Requirement
Report, as a bare number, how many lines of the material below contain the word "avatar".

Start of Block

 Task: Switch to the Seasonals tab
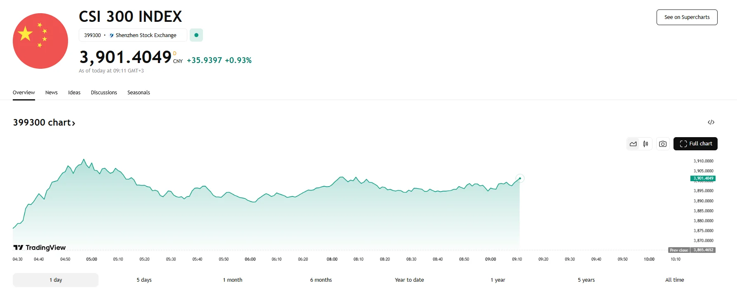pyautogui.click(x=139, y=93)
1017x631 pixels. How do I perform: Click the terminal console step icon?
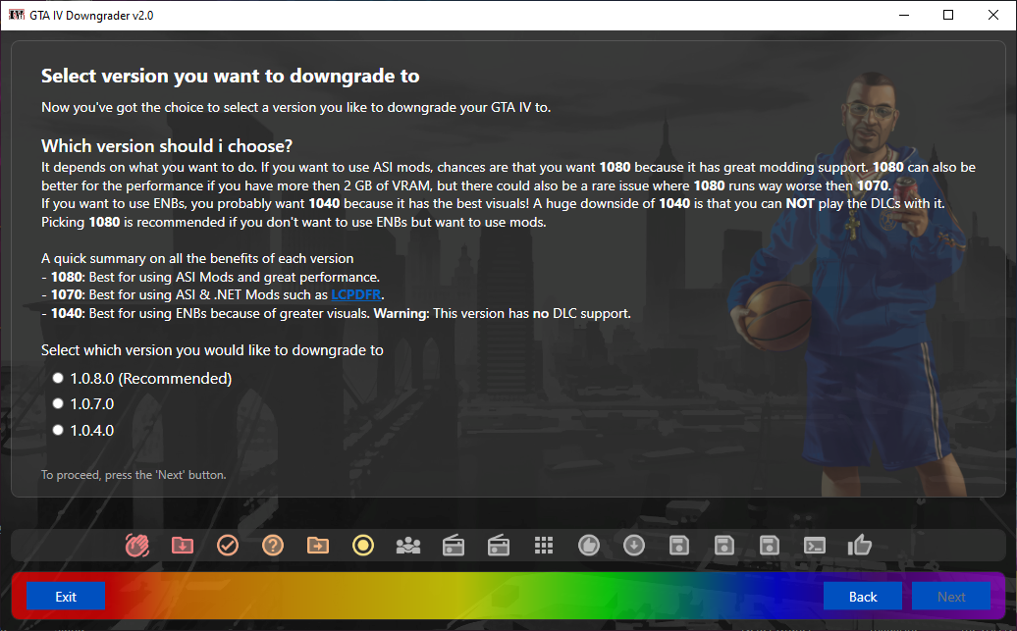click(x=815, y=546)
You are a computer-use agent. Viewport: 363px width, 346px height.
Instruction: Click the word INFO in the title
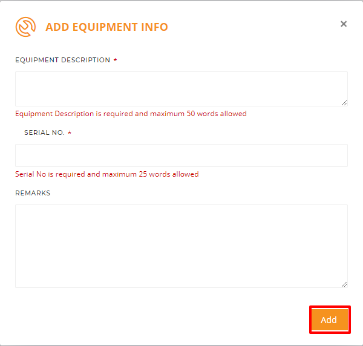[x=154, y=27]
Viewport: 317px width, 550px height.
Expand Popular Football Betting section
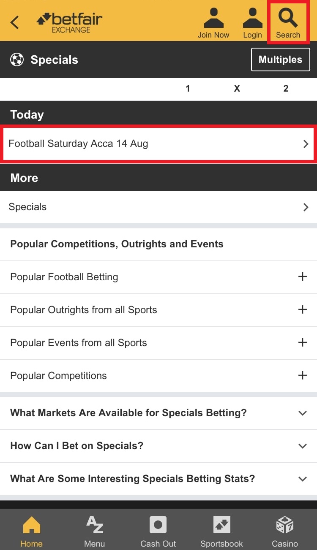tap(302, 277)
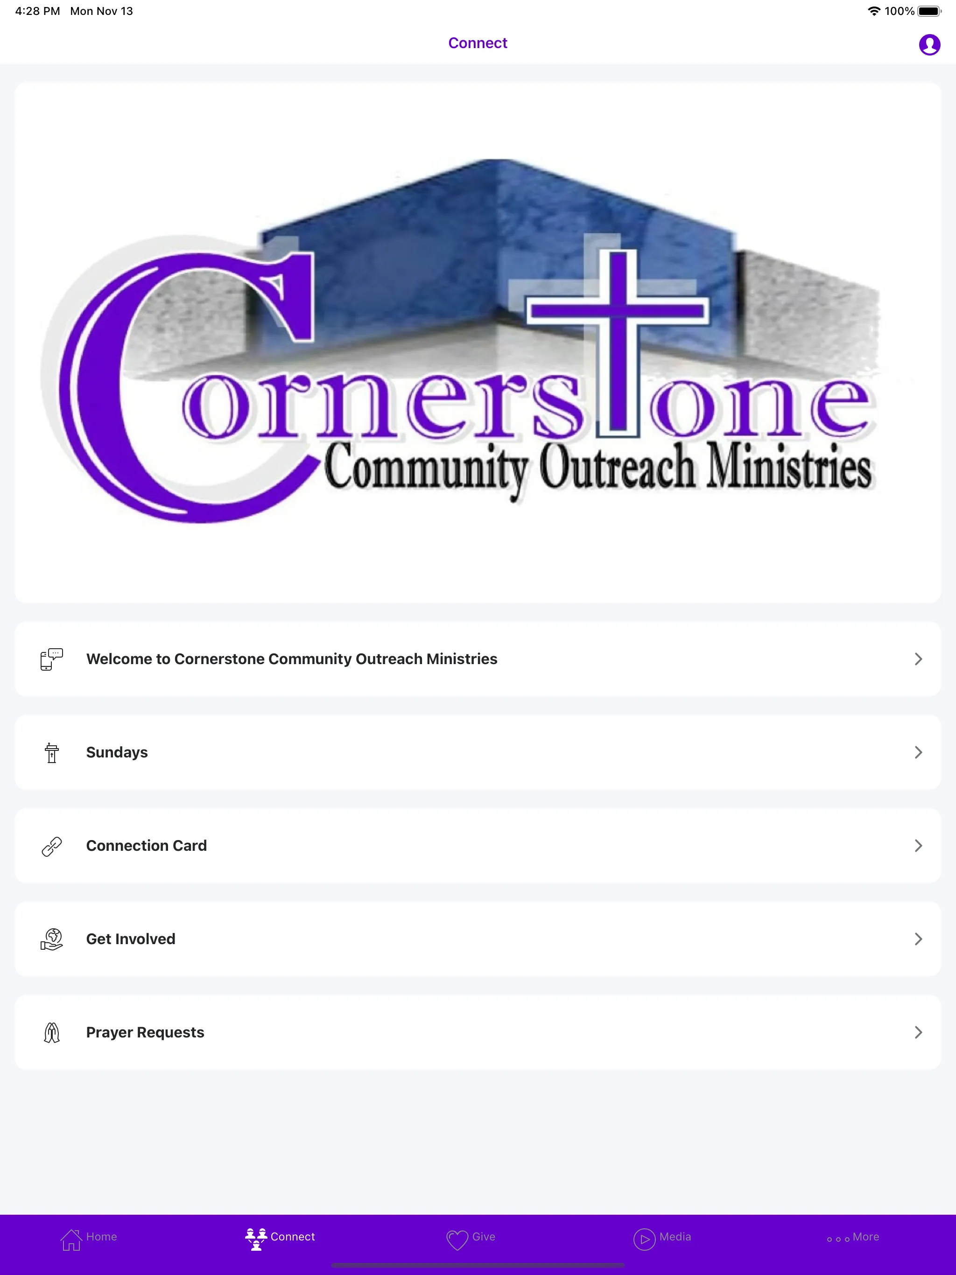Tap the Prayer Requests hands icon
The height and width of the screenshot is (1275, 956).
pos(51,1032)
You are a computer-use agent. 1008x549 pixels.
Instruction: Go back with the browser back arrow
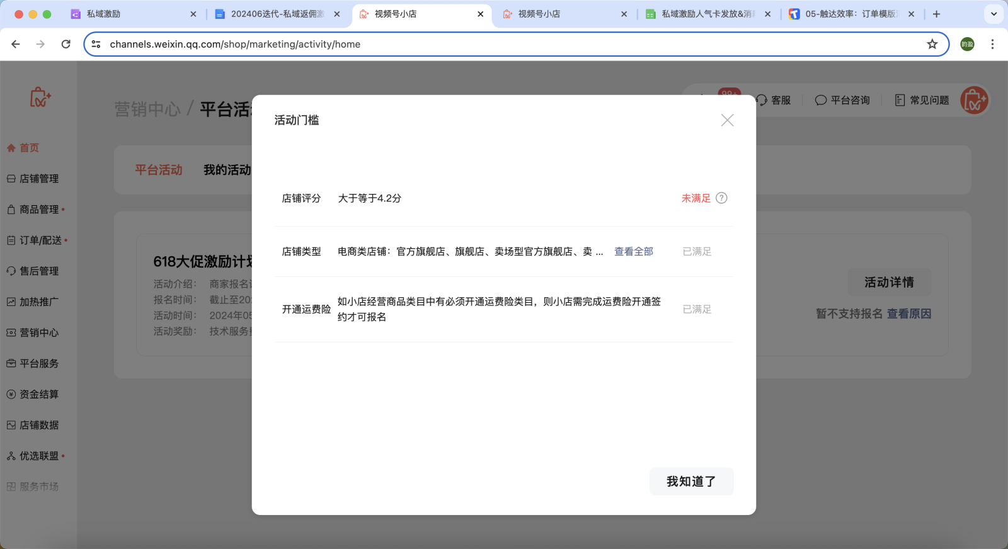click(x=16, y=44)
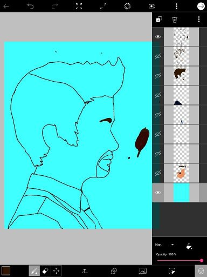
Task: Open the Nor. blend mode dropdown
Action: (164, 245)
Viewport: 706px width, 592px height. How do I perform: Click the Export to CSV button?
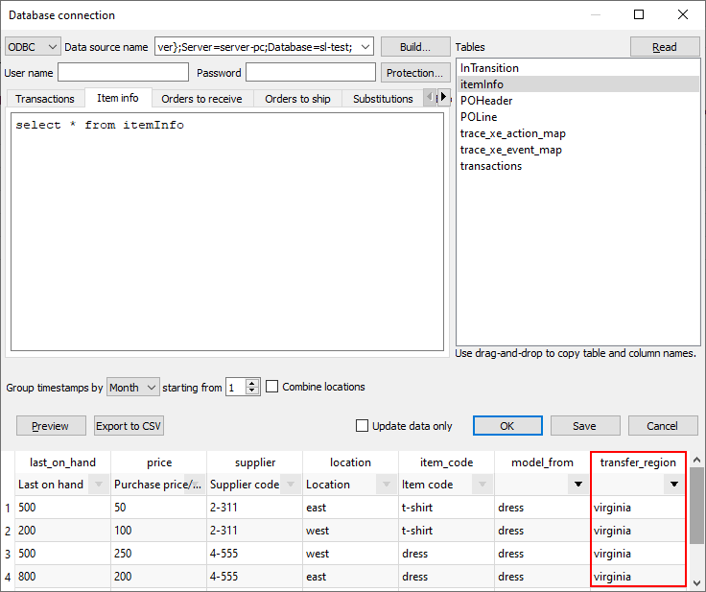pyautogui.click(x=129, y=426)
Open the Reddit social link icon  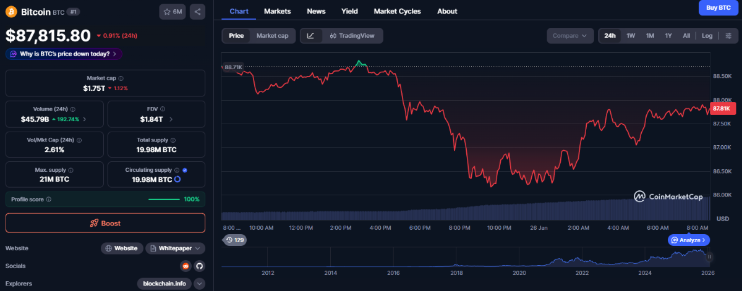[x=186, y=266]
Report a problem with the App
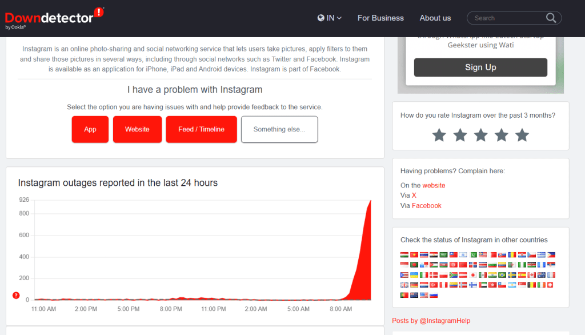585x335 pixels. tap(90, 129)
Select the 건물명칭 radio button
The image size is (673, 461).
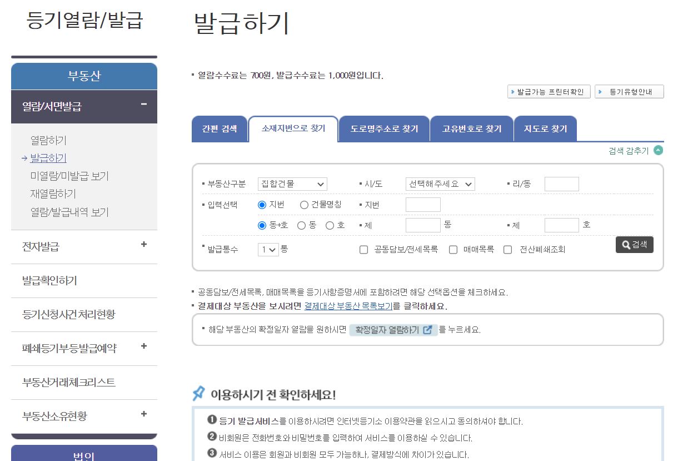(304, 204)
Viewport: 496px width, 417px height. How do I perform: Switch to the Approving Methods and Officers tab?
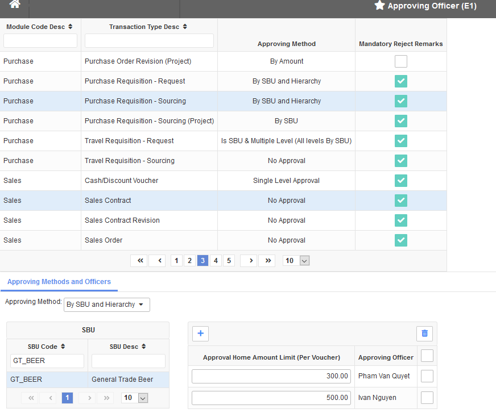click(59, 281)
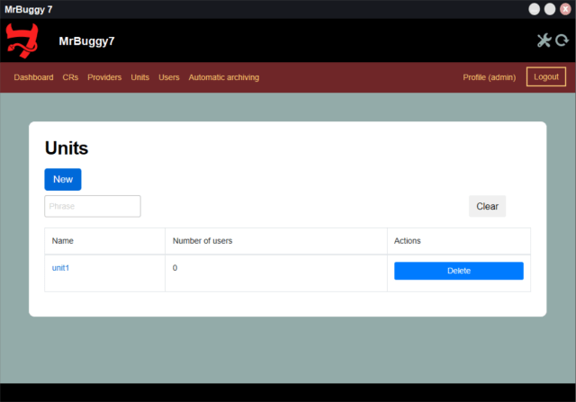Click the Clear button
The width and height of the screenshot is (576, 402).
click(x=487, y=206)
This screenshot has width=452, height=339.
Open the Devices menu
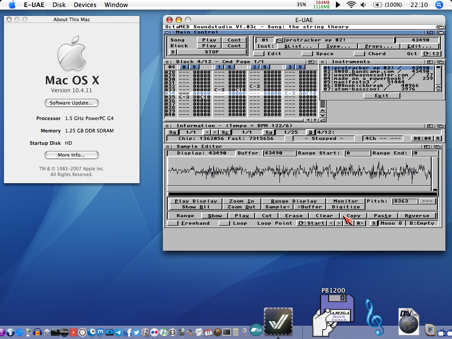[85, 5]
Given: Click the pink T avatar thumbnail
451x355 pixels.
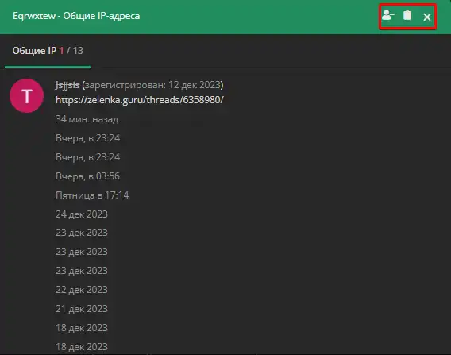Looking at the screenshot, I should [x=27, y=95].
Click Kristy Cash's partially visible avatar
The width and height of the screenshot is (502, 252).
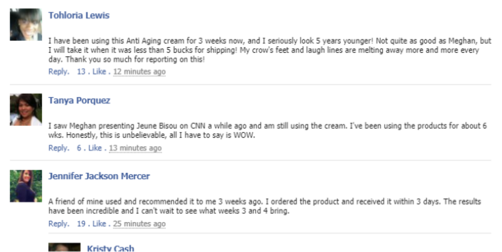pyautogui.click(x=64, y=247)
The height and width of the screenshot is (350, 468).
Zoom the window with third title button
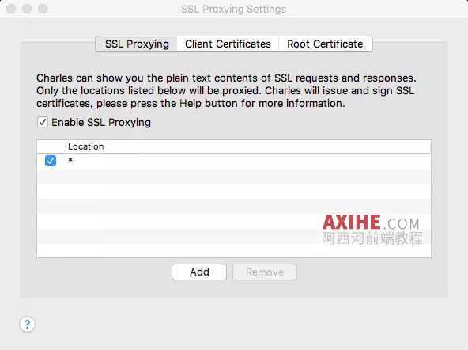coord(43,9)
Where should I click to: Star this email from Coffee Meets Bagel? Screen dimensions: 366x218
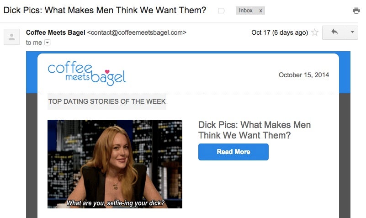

End of Block

Reply to the task
2